§ **Objective**
Copy the material from the line containing "The width and height of the screenshot is (639, 635)." through the end, swapping "icon" for "button" and leaving everything else unchanged. Give only that part and omit the pictures.
• • •
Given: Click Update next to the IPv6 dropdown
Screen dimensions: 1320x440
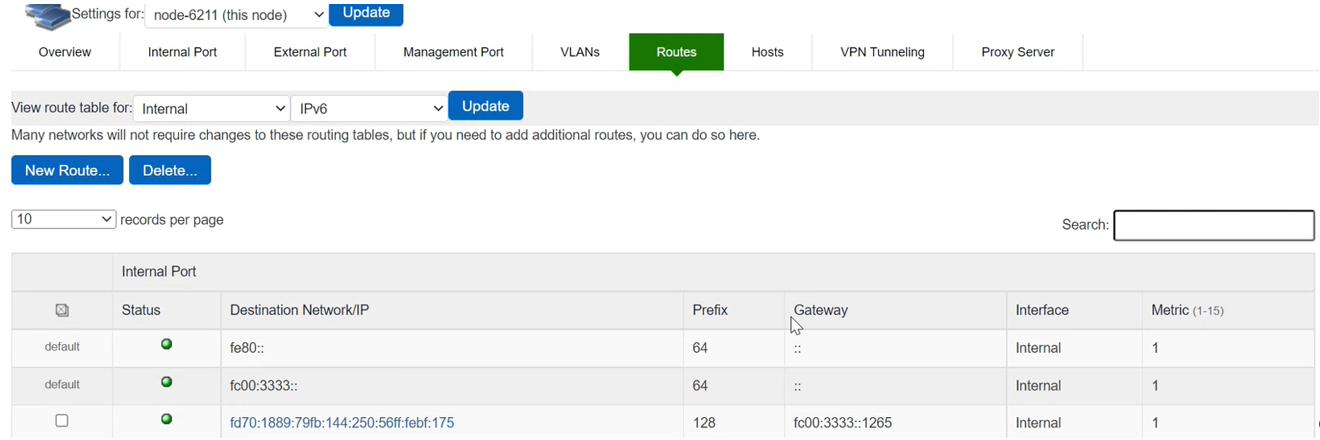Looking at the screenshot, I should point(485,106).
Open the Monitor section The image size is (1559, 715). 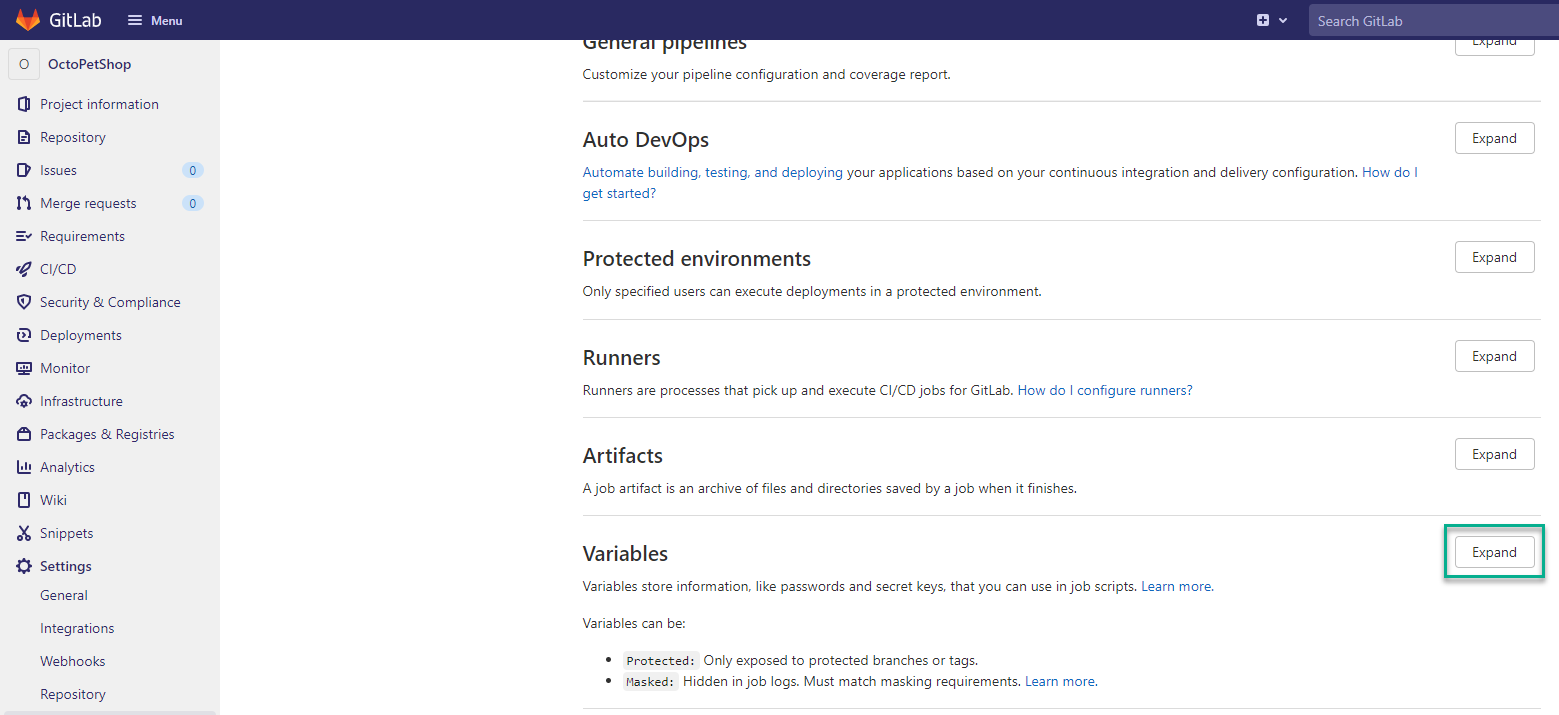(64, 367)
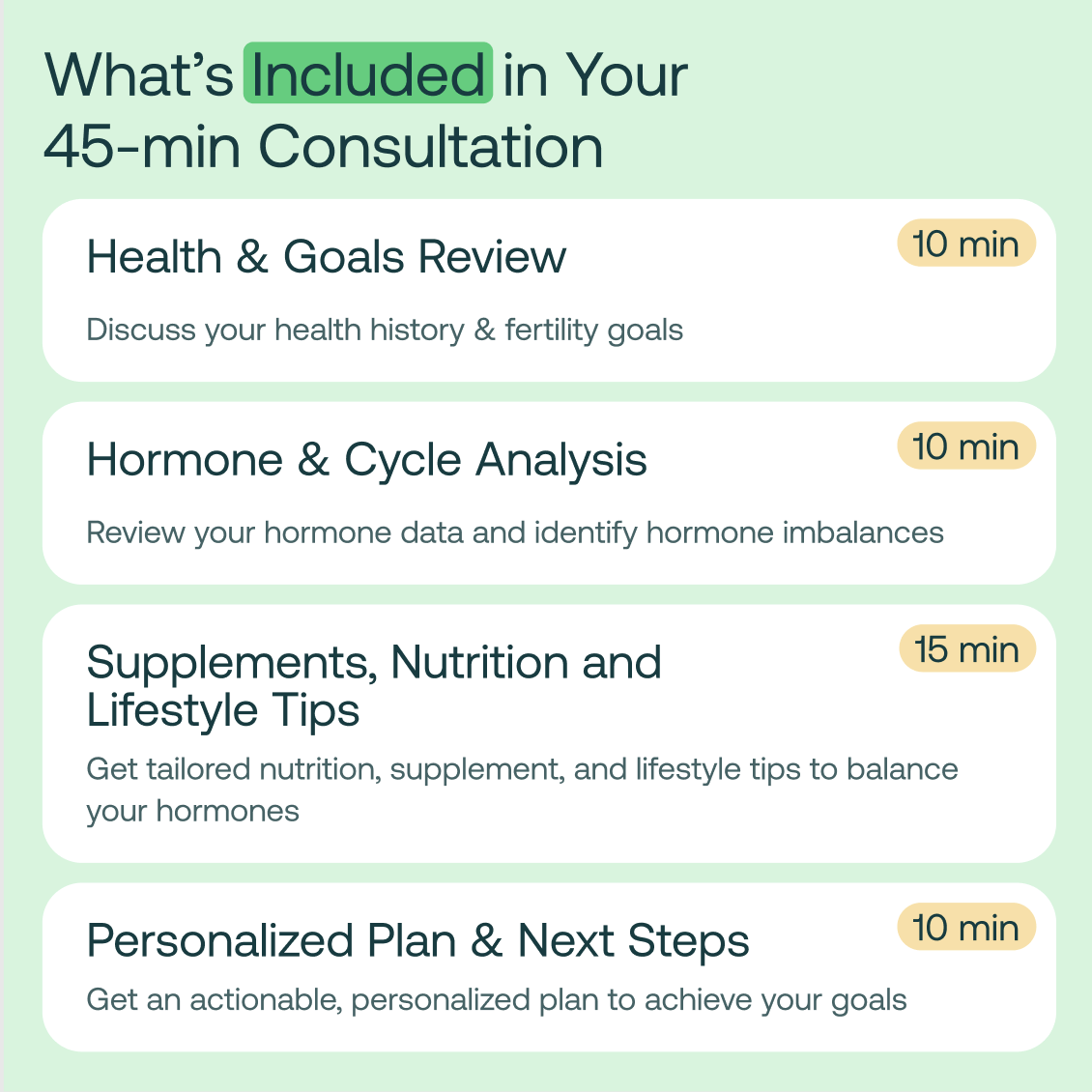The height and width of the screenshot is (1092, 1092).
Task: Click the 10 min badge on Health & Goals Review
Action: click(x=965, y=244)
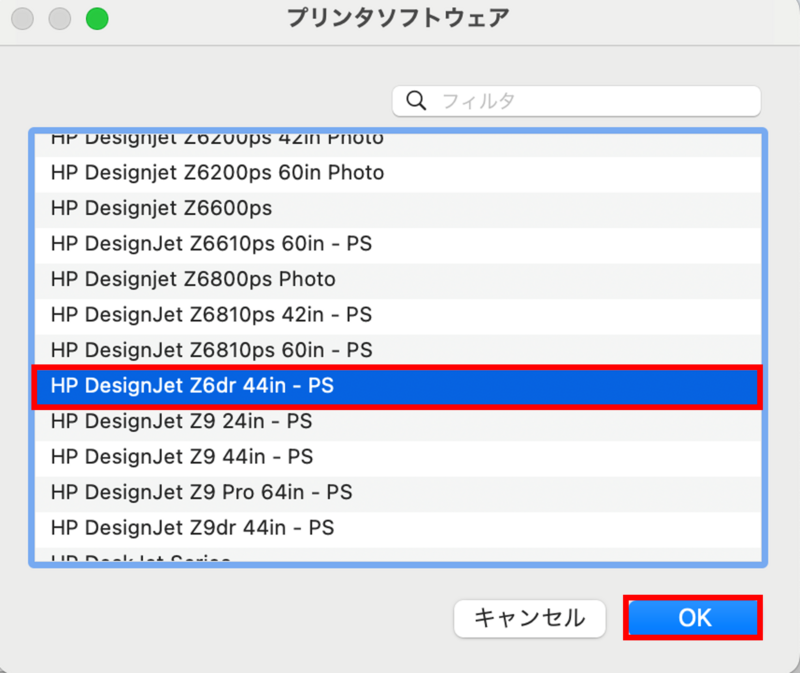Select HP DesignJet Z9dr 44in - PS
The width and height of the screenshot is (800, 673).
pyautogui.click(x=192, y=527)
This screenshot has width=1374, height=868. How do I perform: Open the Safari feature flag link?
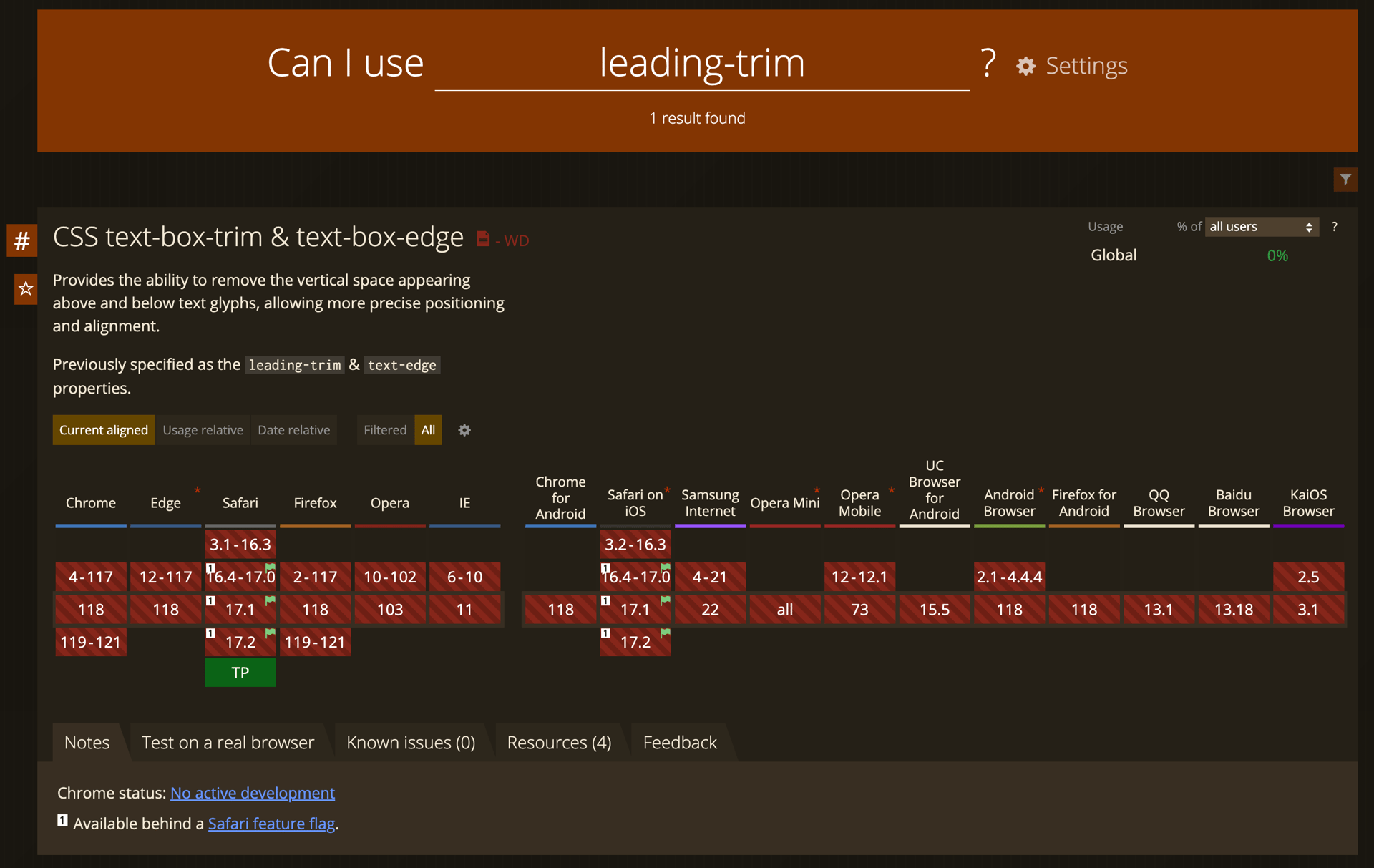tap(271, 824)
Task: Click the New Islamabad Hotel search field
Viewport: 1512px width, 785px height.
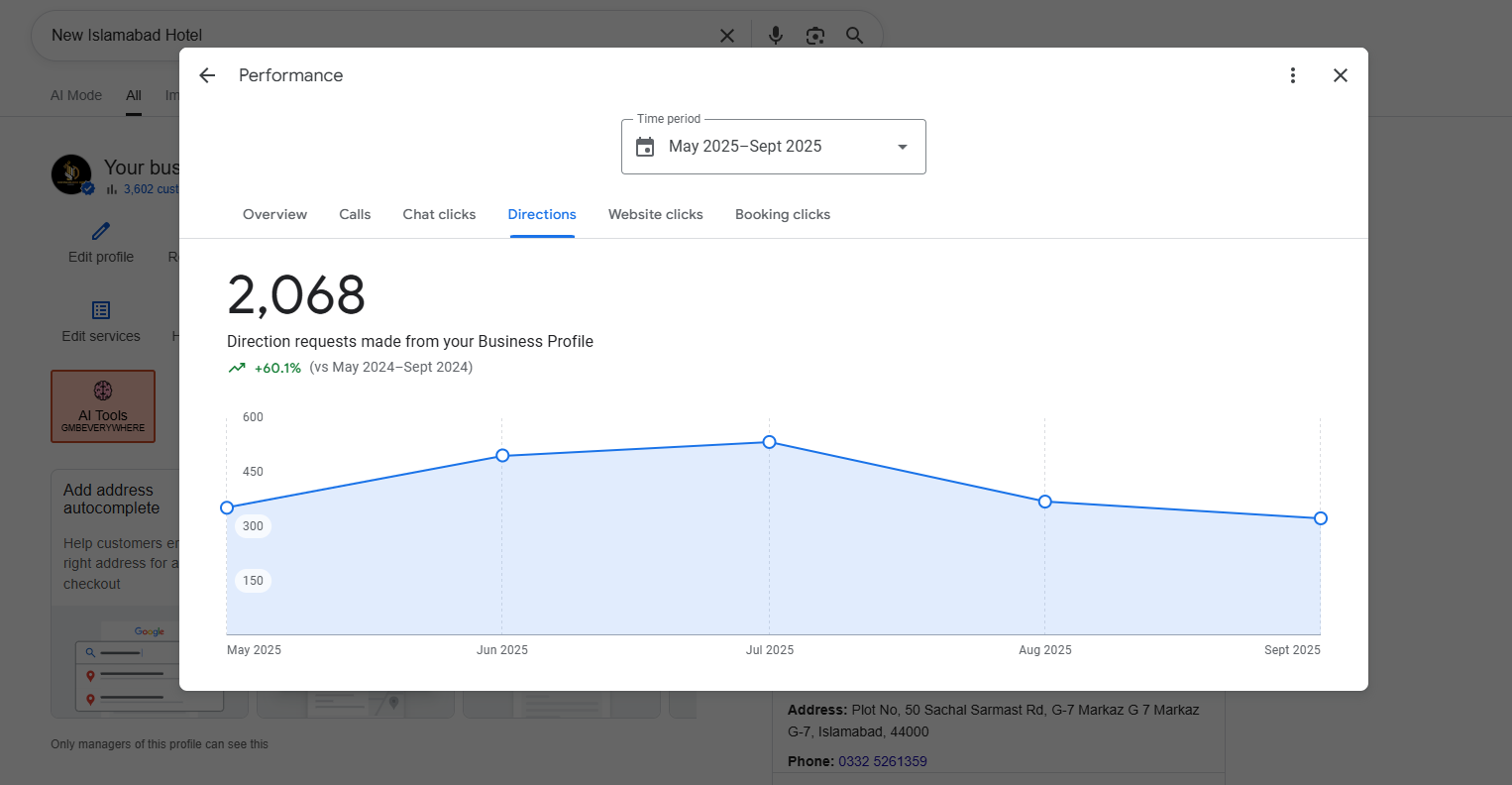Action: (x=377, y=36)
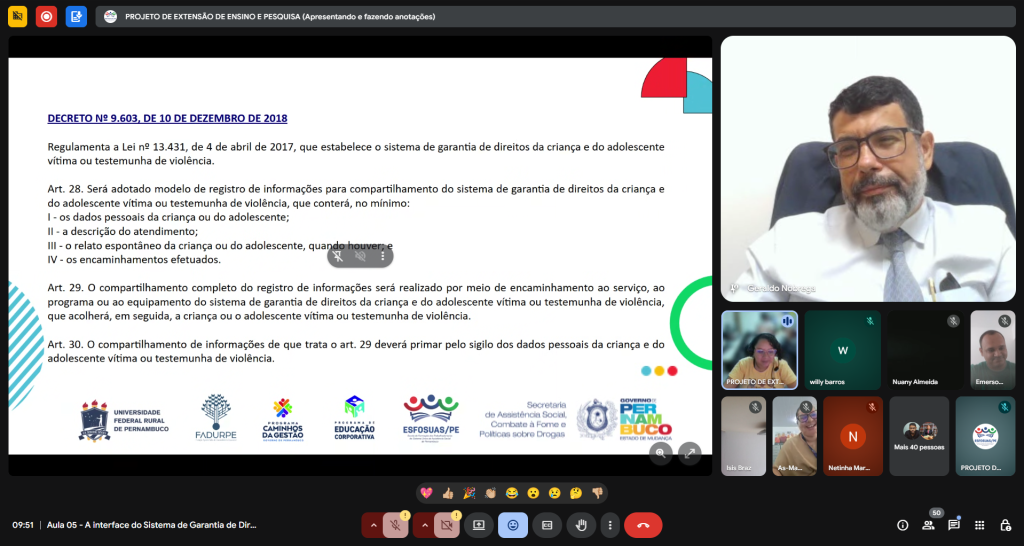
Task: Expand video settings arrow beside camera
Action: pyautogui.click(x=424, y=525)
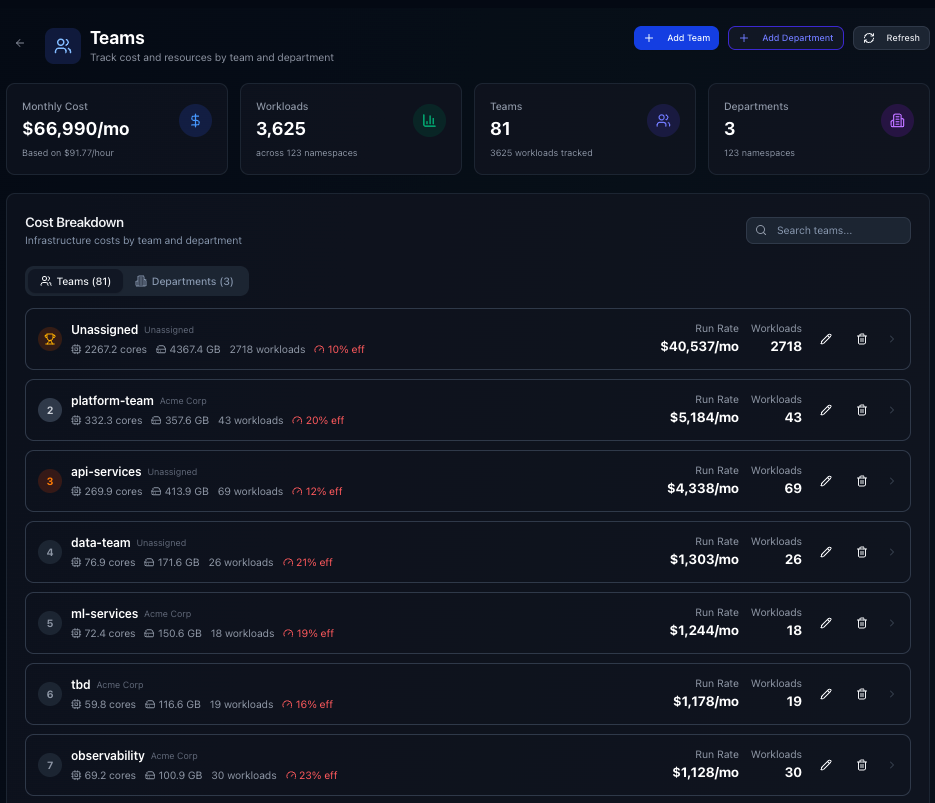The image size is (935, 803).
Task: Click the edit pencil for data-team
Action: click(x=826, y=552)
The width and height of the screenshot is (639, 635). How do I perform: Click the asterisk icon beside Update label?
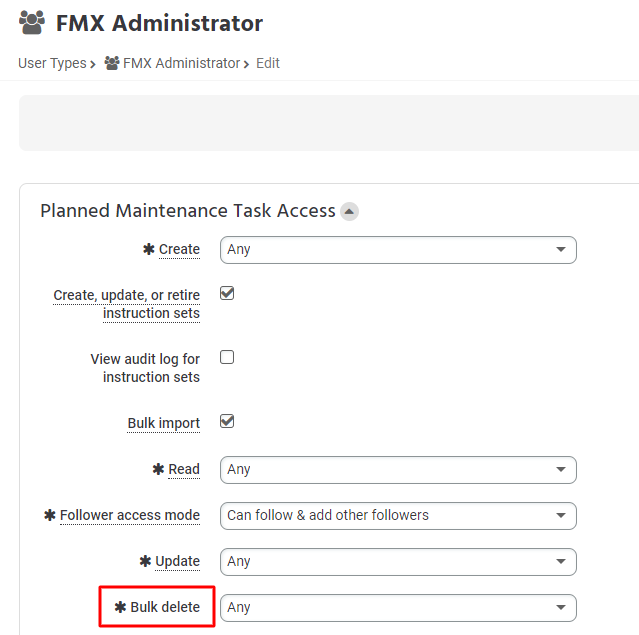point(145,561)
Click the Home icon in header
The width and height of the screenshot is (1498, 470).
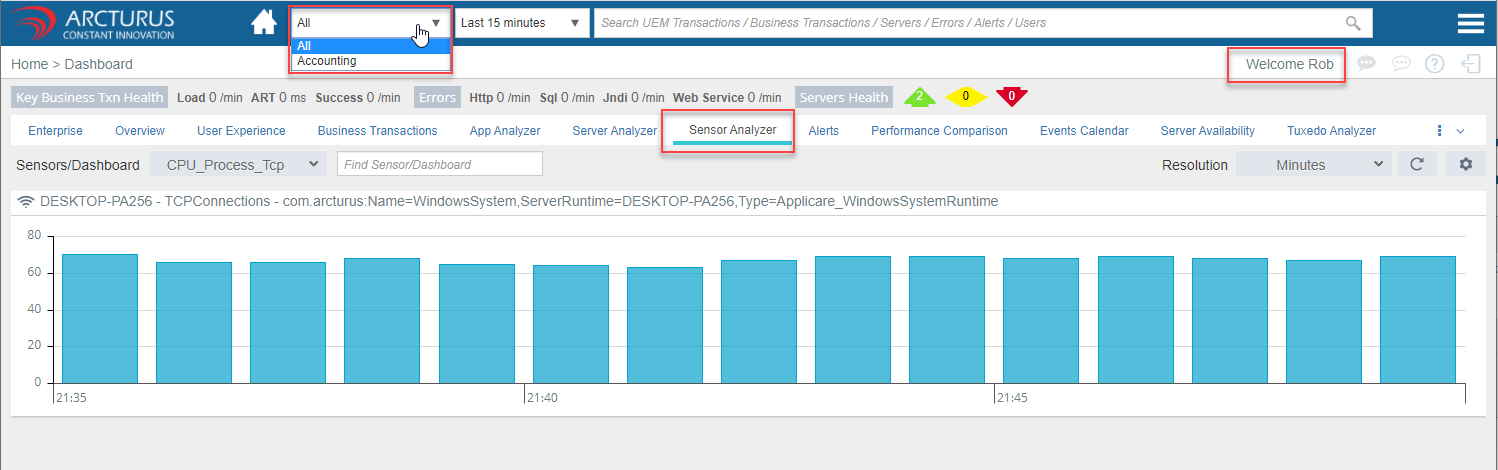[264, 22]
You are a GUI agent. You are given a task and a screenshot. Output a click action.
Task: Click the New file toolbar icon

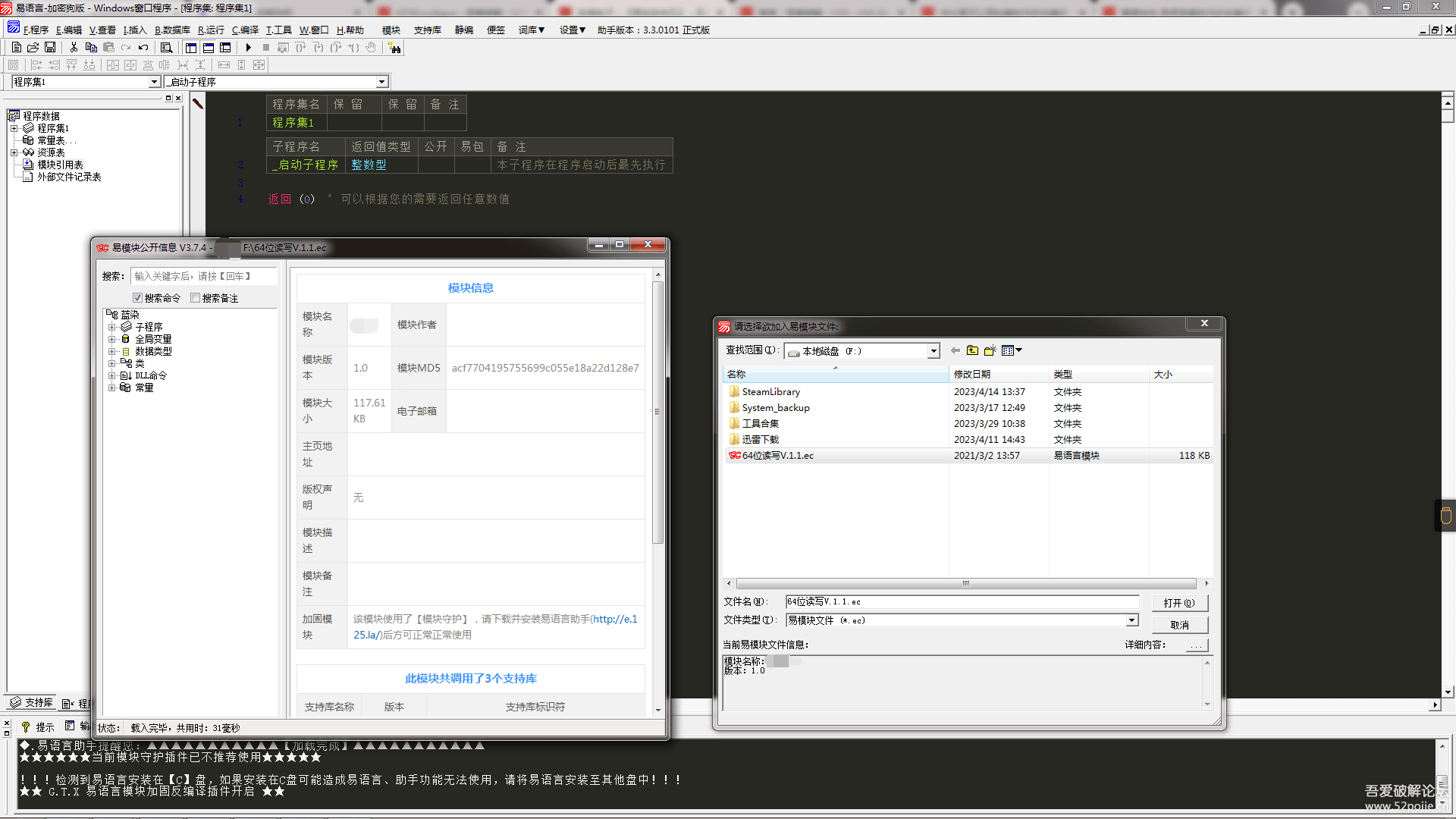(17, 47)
• • •
§ **Output of the exercise**
The width and height of the screenshot is (639, 635). How do I perform: Click the asterisk button beside Update label?
point(145,561)
Click the Home button in header
The width and height of the screenshot is (1498, 470).
[264, 22]
You are a GUI agent. You are given a task and a screenshot. Output a click action.
Task: Click the New file toolbar button

(17, 47)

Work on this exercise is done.